Fear is a friend that’s misunderstood

This is not baking related but it explains the last three months of my life. It might even help someone else who is going through the same thing.

Nothing will prepare you for the moment where everything you’ve built comes crumbling down.  Why me? Did I do enough? Did I do too much? The more I tried, the less it worked.

Break ups.  Devastating.  We’ve all been through them and we can all empathise and sympathise.

Once the reality sunk in, I reacted like I was very ill.  As if I had a 24 hour bug and the only thing to do was to get it all out and be left with nothing.  I wasn’t ill though.  But my body reacted like I was.  I couldn’t breathe.  I had moments of sheer panic where I just couldn’t be alone.  I couldn’t sleep.  I cried endlessly.  I lost half a stone.  I was experiencing stress and I always knew in psychology lessons at school, that given the choice of the options: fight or flight, it would always be fight.  Why metaphorically run away and deny?

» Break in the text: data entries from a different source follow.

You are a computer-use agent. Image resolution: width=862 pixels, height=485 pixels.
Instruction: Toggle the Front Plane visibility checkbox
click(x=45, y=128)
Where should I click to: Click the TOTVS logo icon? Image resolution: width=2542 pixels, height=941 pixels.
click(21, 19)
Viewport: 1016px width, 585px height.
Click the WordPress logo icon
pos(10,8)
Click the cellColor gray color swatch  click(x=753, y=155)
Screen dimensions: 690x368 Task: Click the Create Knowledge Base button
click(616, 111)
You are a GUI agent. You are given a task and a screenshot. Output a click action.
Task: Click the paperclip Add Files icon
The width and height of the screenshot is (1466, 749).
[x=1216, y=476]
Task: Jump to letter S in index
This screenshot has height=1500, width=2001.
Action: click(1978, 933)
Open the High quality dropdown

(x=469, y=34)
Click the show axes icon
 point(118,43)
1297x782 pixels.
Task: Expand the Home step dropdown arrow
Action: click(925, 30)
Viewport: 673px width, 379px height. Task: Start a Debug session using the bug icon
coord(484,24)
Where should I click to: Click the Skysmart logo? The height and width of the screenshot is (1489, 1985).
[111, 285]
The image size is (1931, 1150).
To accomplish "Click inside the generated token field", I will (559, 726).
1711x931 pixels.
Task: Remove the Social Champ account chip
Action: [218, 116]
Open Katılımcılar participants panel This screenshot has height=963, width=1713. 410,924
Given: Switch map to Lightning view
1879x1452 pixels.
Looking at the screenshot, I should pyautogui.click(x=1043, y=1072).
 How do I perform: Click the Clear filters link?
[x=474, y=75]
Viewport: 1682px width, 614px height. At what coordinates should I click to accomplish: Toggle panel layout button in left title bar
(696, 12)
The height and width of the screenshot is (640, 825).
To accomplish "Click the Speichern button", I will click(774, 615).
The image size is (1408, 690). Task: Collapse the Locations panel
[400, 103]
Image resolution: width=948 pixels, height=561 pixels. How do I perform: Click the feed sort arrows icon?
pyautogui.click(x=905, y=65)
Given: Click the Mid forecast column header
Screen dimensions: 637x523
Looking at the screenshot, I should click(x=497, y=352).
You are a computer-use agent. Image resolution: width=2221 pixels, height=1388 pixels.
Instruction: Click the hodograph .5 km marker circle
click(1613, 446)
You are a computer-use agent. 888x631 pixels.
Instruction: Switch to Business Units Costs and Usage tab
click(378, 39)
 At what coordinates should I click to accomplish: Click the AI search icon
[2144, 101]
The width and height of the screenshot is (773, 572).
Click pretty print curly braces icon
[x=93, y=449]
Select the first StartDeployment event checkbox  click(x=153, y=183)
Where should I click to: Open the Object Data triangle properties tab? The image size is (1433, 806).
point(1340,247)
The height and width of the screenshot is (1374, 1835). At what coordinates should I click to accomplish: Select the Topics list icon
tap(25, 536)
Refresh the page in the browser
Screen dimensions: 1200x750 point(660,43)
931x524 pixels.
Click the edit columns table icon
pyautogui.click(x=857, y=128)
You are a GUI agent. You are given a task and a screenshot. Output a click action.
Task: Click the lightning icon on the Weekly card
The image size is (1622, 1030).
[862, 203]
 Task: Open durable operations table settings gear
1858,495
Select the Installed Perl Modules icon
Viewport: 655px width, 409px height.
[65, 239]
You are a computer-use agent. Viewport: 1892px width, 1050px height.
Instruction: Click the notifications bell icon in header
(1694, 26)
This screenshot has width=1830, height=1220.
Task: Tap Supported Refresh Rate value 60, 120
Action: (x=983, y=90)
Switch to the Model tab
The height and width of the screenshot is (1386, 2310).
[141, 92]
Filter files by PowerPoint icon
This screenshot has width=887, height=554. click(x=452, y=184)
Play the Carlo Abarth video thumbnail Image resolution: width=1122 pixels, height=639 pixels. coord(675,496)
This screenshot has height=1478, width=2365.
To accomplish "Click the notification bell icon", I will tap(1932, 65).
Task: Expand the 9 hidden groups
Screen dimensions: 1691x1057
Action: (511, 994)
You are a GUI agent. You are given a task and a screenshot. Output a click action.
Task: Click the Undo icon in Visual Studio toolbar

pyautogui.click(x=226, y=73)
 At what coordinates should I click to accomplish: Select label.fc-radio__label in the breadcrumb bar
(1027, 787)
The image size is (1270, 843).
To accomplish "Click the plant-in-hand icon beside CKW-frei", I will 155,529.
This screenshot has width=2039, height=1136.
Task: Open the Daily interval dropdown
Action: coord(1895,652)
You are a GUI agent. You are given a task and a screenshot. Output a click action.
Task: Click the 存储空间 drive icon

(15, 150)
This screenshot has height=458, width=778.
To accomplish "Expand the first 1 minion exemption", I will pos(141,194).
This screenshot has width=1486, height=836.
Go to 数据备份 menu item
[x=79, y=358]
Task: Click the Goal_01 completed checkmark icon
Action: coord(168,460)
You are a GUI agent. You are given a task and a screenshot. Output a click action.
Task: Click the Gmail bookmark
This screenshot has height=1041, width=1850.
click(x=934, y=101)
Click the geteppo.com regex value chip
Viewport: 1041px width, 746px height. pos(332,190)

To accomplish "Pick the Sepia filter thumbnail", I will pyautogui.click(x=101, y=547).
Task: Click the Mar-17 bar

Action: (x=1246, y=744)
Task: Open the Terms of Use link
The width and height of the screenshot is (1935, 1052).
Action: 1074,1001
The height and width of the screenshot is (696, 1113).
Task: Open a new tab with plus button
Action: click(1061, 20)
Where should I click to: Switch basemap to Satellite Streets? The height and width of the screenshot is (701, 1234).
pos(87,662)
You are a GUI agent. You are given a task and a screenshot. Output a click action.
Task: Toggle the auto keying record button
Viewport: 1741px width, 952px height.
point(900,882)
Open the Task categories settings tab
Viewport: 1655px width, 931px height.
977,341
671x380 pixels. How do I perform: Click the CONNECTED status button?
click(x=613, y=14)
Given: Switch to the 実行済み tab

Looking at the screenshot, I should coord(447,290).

I locked myself away.  I saw the light of day only when I needed to or when I saw my friends.  I didn’t go out drinking like people tend to encourage.  That would have ended in tears, literally.  I saw my friends and family quietly; we talked about it over and over again, like the same song on repeat.  Forming various flow charts in our heads to try and understand. However many paths they led me down, the end result was always the same.  Powerless. 

I have grieved like this was a real bereavement.  That person is no longer in my life and can never be in it again.  Too much has happened.  He is circa 2006 – 2013.

I gave my relationship postmortem what it deserved.  Time, understanding and respect. I took the time to listen to my head and my heart no matter how conflicted they were.  However, should I have seen it coming? Were the signs there? I just wanted it to work - that’s all I knew.  Nothing like this is logical and straight forward, however much you want it to be. 

What have I learned in this brief three months? Not much as yet.  I am the same person now as I was six years ago when all this begun.  My fundamentals never change.  I always work some moves ahead, like a game of chess.  I like to know where my life is going or at least working towards it.  Some say this is controlling, I prefer ambitious.  My fundamentals is my personal gravity – essential to just being.  What would I do without them? They are my benchmarks.

I have got stronger and wiser from this experience and I now realise I have some serious courage.  I was told I was brave, “I’m proud of you”.  Are you kidding me? You’re proud of me in the state I’m in? I didn’t understand.  But it’s because I had the guts to listen to my intuition, take control and call time on my relationship that could never work.  I had to say goodbye to my first love who I wanted to live out all my fundamentals with.  My gravity was our gravity.  But life isn’t that logical and you don’t always get what you want.